O diretor do foro da SJDF, juiz federal Marcelo Velasco Albernaz, em seu discurso, destacou a possibilidade de restauração das relações humanas. “Ofensa, reconciliação e responsabilização. Em outros termos, se ofender alguém, tente se reconciliar; se não conseguir a reconciliação, é provável a responsabilização, e a reconciliação geralmente passa pelo reconhecimento da ofensa pelo infrator e pela concessão de perdão pelo ofendido, possibilitando restaurar o relacionamento dos envolvidos para o futuro, reparando a repetição de erros do passado, com isso torna-se possível promover em maior extensão a cultura de paz”, exemplificou o magistrado.


A coordenadora do NPR da SJDF, juíza federal Rosimayre Gonçalves de Carvalho, contou que a implantação do Núcleo contou com o apoio do presidente do Tribunal à época da inauguração, desembargador federal I’talo Fioravanti Sabo Mendes; da então coordenadora do SistCon, desembargadora federal Gilda Sigmaringa Seixas; do diretor do foro da SJDF, juiz federal Marcelo Albernaz, e da procuradora da República Melina Flores. Além disso, a criação do NPR contou com o trabalho de um grupo coordenado pela juíza federal Rosumayre Gonçalves e composto por servidoras da Seccional.

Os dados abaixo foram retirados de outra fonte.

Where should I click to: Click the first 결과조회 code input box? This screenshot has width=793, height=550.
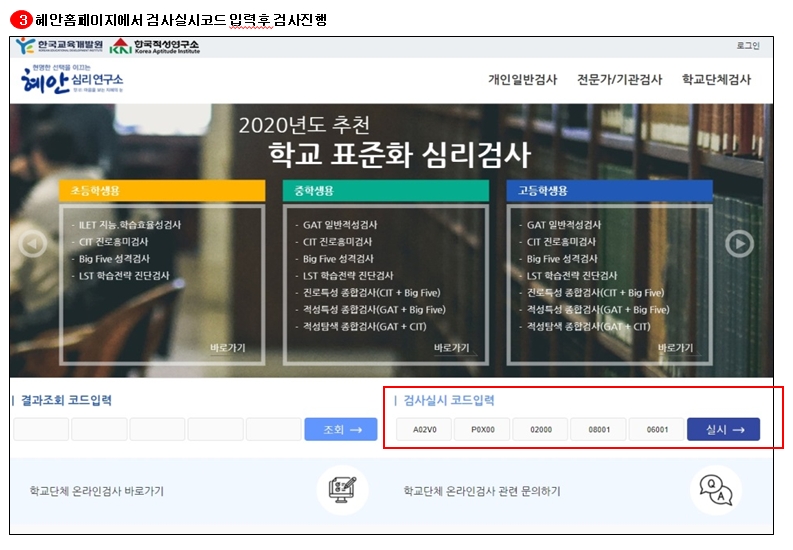[x=41, y=429]
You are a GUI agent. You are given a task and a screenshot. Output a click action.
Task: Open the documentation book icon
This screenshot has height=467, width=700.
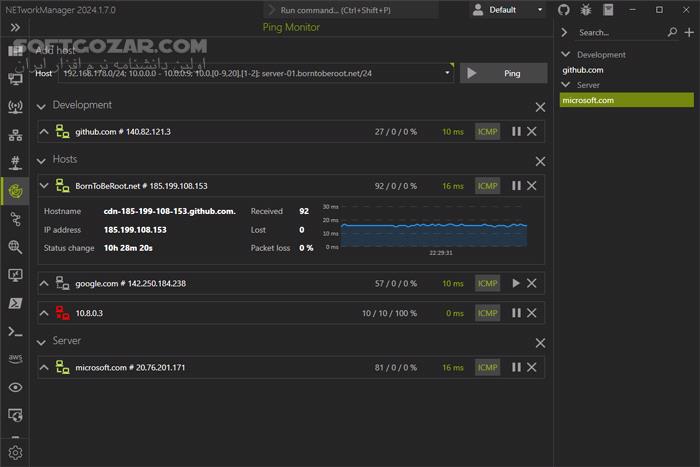click(609, 10)
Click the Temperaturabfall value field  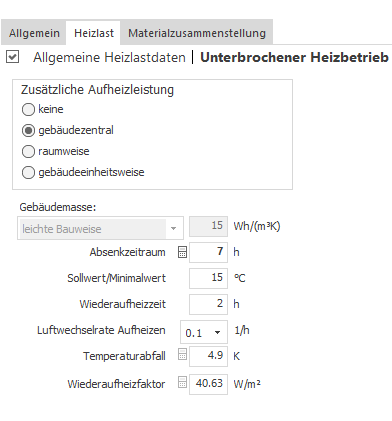pos(208,356)
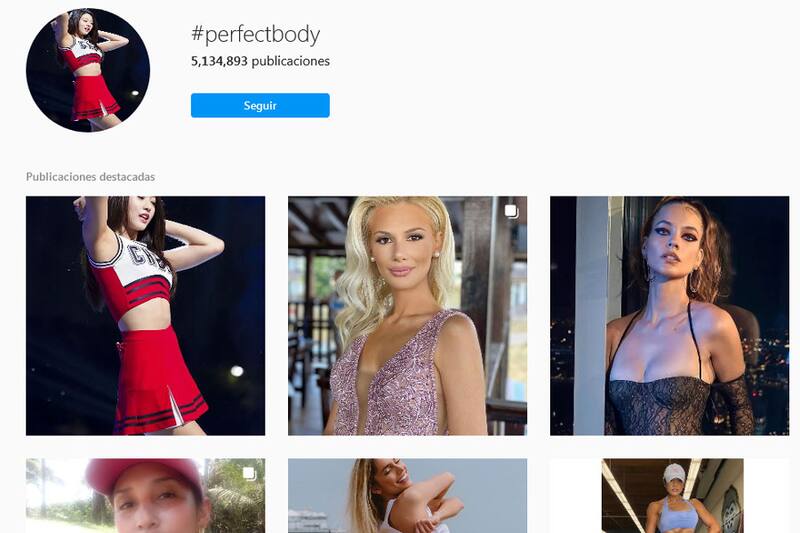
Task: Open the woman in black lace top post
Action: (669, 316)
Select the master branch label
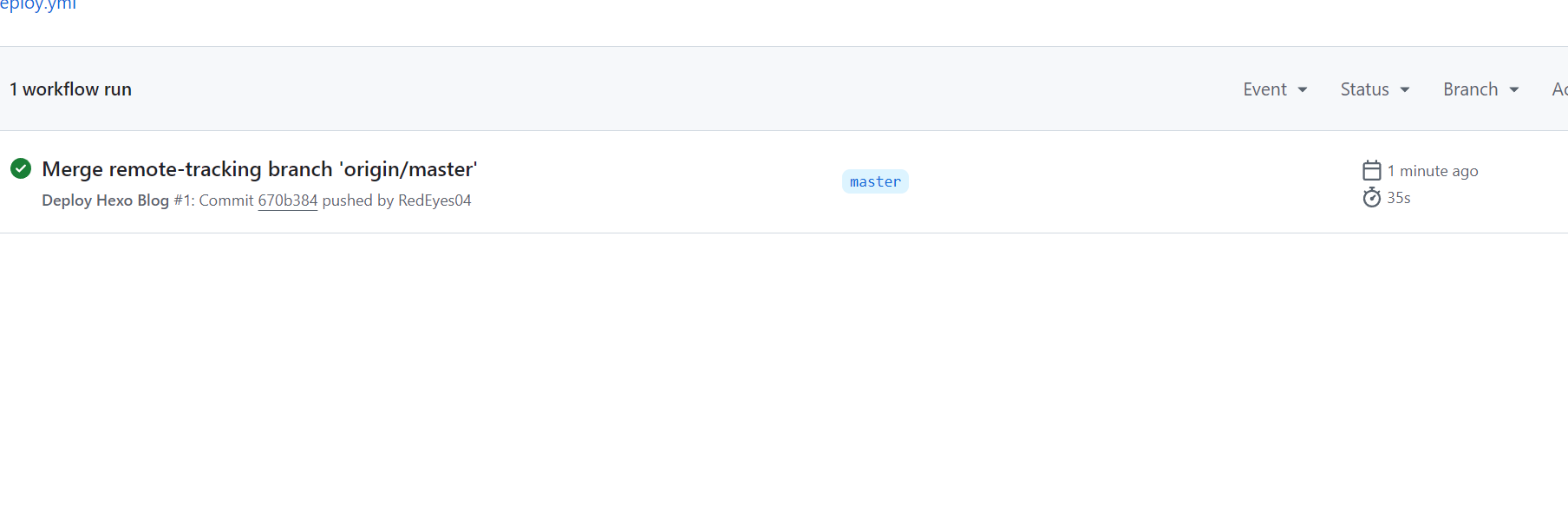 (875, 181)
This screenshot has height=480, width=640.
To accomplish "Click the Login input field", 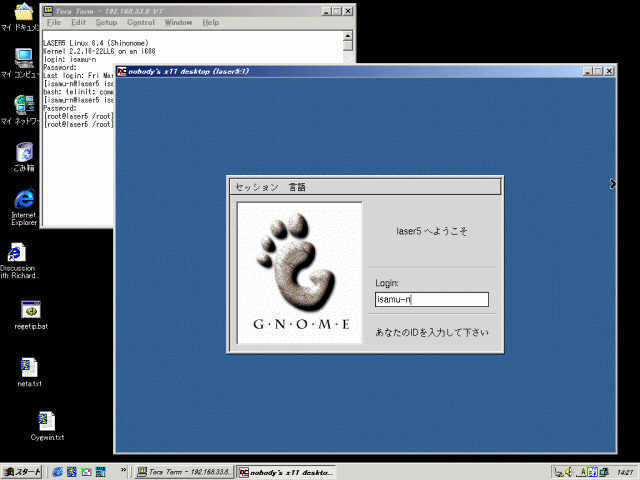I will [431, 299].
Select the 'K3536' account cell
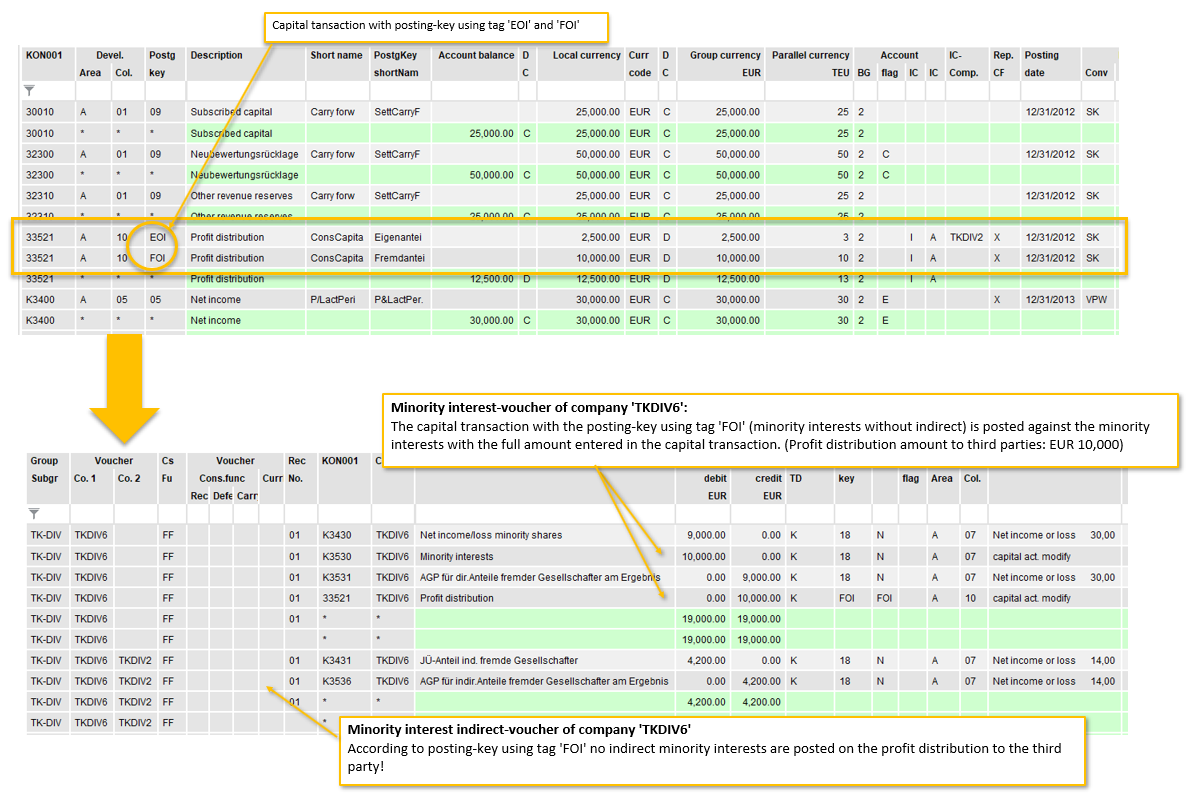The height and width of the screenshot is (805, 1199). (336, 681)
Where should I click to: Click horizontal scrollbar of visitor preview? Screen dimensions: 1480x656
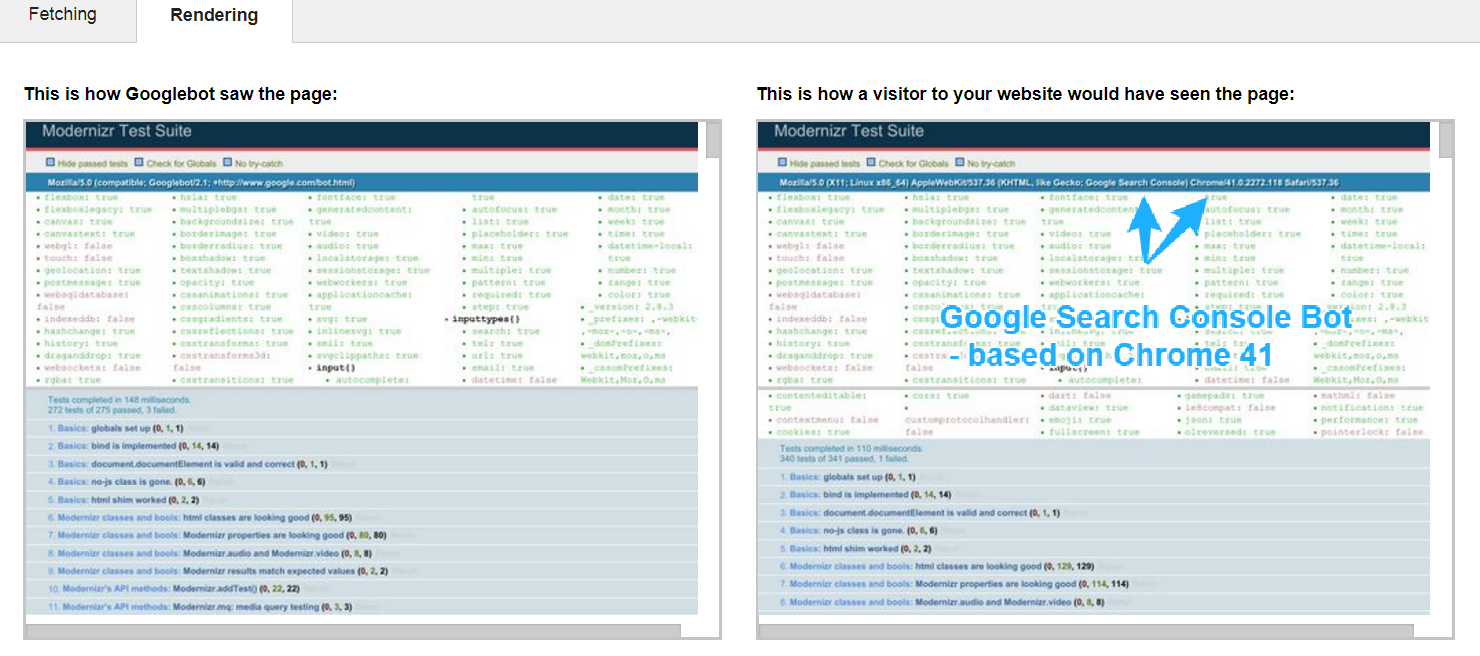1086,631
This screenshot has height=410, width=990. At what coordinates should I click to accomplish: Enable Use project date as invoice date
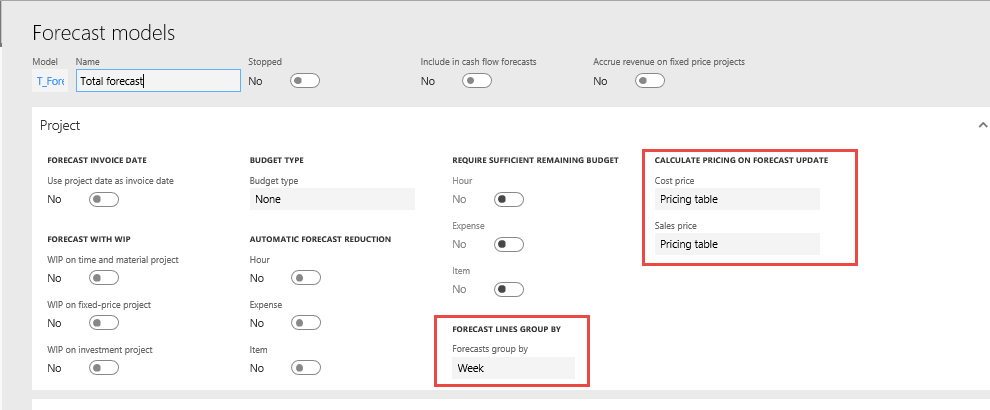[x=104, y=199]
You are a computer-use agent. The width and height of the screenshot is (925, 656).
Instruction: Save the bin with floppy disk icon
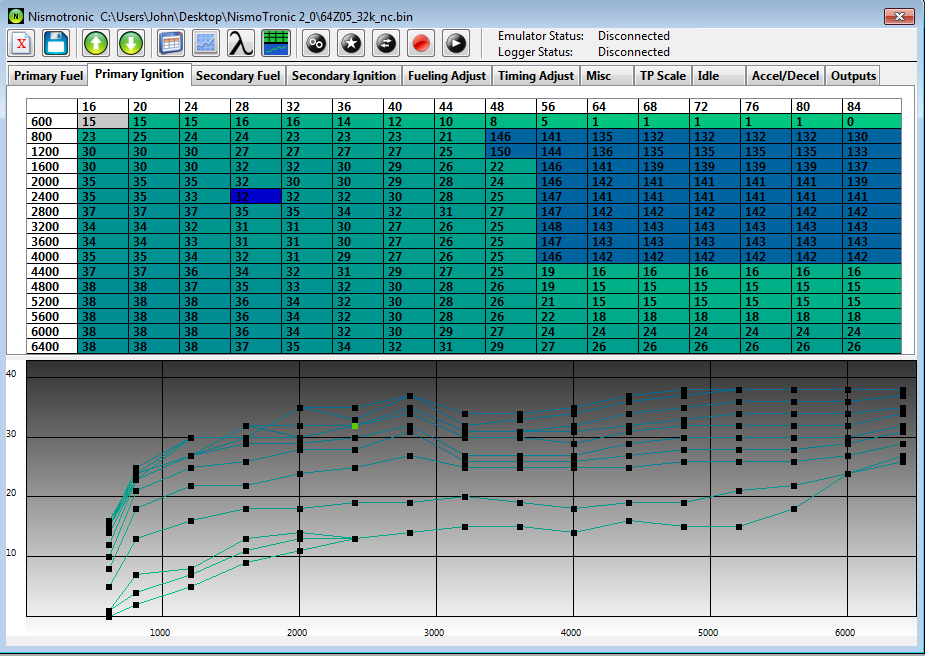click(56, 43)
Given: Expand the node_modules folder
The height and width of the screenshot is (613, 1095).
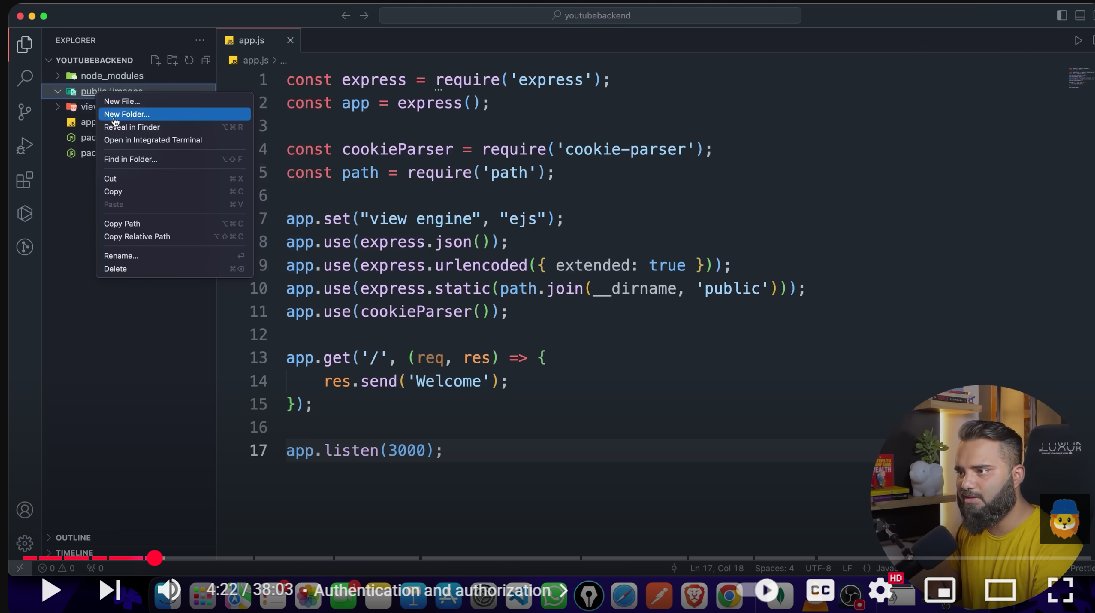Looking at the screenshot, I should (58, 75).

Rosimayre considera que cabe ao Poder Judiciário “o permanente aprimoramento de suas formas de resposta às demandas sociais relacionadas às questões de conflitos e violência, sempre objetivando a promoção da paz social” e a Justiça Restaurativa é implementada nesse sentido.


“Os fenômenos conflito e violência são complexos, razão pela qual o manejo da JR deve considerar não só os aspectos individuais, mas também os comunitários, institucionais e sociais, que contribuem para seu surgimento e permanência. Com isso, entende-se que as soluções efetivas de conflitos incluem uma ordem jurídica justa, que inclui o uso de meios consensuais, voluntários e mais adequados para alcançar a pacificação de disputa”, ressaltou a coordenadora do NPR.


A magistrada enfatizou que a vítima e suas necessidades serão o foco da Justiça Restaurativa: “O olhar será posto na superação dos danos, em seus diversos aspectos, impostos às vítimas. Portanto, espera-se um crescimento da confiança da população no Poder Judiciário e da autonomia do cidadão, tanto do ofensor por meio da autorresponsabilização, como da vítima pela satisfação do seu interesse e necessidade”.


Funcionamento

Apesar de recém-inaugurado, o Núcleo já se prepara para entrar em plena atividade. A coordenadora do NPR informou que a primeira ação foi realizar o curso de Formação de Facilitadores, promovido pelo Nujures/TRF1, para a capacitação de servidores e colaboradores. Segundo Rosimayre, já foi contratada uma psicóloga e, em breve, também fará parte da equipe uma assistente social, além de dois servidores terceirizados e um estagiário.


Concomitante ao treinamento, está sendo feito o mapeamento da demanda e das condições estruturais mínimas para o funcionamento do NPR. “Optou-se pelo recebimento efetivo de processos somente após o término do Curso de Formação de Facilitadores, quando então seguirá o  fluxo de trabalho em conjunto com as Varas criminais, Ministério Público Federal e Defensoria Pública da União”, explicou a magistrada.


Rosimayre acredita que o Núcleo de Práticas Restaurativas da SJDF trata-se de “um novo paradigma de Justiça. A Justiça Federal do DF deu esse passo adiante de criar um novo olhar sobre os processos que estão sob a nossa jurisdição”.